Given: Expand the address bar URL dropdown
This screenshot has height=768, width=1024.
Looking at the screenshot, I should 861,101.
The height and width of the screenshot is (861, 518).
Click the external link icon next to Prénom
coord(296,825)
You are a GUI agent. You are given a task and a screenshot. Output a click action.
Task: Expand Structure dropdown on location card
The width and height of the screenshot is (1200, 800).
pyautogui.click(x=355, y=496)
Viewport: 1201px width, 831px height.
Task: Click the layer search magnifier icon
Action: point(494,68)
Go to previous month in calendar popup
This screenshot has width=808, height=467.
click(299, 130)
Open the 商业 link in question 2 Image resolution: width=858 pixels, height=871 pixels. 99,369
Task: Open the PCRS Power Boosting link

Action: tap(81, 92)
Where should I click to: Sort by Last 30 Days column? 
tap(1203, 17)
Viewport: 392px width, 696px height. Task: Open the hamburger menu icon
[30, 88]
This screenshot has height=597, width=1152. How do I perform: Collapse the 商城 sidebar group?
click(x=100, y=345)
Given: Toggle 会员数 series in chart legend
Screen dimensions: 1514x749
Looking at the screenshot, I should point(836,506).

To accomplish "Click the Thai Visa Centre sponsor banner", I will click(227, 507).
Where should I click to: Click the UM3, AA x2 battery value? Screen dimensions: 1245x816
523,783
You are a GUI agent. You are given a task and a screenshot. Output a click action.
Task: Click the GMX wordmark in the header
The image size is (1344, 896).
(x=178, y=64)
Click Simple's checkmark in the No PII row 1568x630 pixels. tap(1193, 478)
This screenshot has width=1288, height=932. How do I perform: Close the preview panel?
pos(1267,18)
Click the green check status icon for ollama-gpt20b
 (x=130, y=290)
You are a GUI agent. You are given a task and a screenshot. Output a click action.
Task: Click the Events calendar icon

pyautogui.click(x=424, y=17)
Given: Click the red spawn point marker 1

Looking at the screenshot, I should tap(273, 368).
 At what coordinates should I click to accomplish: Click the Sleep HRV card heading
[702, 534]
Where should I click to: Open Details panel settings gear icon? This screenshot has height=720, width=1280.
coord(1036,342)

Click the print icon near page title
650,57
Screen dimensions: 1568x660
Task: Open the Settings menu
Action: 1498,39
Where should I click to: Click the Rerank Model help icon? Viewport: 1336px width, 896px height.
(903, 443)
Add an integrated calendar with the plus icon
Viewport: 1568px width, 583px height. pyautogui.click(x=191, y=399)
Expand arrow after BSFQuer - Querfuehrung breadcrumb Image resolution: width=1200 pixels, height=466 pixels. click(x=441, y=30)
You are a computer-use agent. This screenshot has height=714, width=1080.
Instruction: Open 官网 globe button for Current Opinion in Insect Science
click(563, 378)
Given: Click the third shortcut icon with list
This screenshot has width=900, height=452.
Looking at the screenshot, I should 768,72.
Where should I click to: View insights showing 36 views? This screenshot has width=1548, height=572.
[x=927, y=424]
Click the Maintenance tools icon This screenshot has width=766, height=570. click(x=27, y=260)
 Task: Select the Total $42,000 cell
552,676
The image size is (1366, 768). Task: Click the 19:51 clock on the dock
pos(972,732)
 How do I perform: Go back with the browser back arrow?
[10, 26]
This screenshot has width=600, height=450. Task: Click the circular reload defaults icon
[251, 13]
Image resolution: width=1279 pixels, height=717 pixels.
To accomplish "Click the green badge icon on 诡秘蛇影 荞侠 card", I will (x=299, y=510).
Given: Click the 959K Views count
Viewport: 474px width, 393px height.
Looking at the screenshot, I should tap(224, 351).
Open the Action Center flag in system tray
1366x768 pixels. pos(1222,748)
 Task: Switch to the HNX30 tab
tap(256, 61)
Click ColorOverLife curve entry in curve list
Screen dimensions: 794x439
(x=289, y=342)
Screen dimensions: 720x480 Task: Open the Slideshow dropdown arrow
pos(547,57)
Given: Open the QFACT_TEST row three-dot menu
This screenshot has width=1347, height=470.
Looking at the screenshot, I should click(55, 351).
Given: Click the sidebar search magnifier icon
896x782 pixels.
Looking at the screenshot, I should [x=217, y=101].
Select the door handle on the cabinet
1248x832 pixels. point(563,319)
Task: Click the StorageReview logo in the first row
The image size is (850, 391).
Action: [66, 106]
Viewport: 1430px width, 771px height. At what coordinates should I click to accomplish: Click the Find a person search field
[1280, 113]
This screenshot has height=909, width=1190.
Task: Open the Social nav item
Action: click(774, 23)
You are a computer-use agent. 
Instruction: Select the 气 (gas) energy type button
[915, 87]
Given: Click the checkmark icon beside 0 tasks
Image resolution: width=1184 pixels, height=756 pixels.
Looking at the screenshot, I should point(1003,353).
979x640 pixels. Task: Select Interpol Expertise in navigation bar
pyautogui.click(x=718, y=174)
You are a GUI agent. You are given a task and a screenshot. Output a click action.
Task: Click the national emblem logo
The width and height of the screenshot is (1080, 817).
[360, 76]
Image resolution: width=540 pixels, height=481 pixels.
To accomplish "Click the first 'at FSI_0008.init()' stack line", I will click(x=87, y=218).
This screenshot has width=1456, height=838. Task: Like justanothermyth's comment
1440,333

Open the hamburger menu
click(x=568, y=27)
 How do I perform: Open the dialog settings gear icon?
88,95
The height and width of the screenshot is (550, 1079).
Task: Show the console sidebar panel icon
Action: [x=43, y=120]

* * *

Could you copy each line of the material that holds "list"?

Given: Click the third shortcut icon with list
Click ColorOverLife curve entry in curve list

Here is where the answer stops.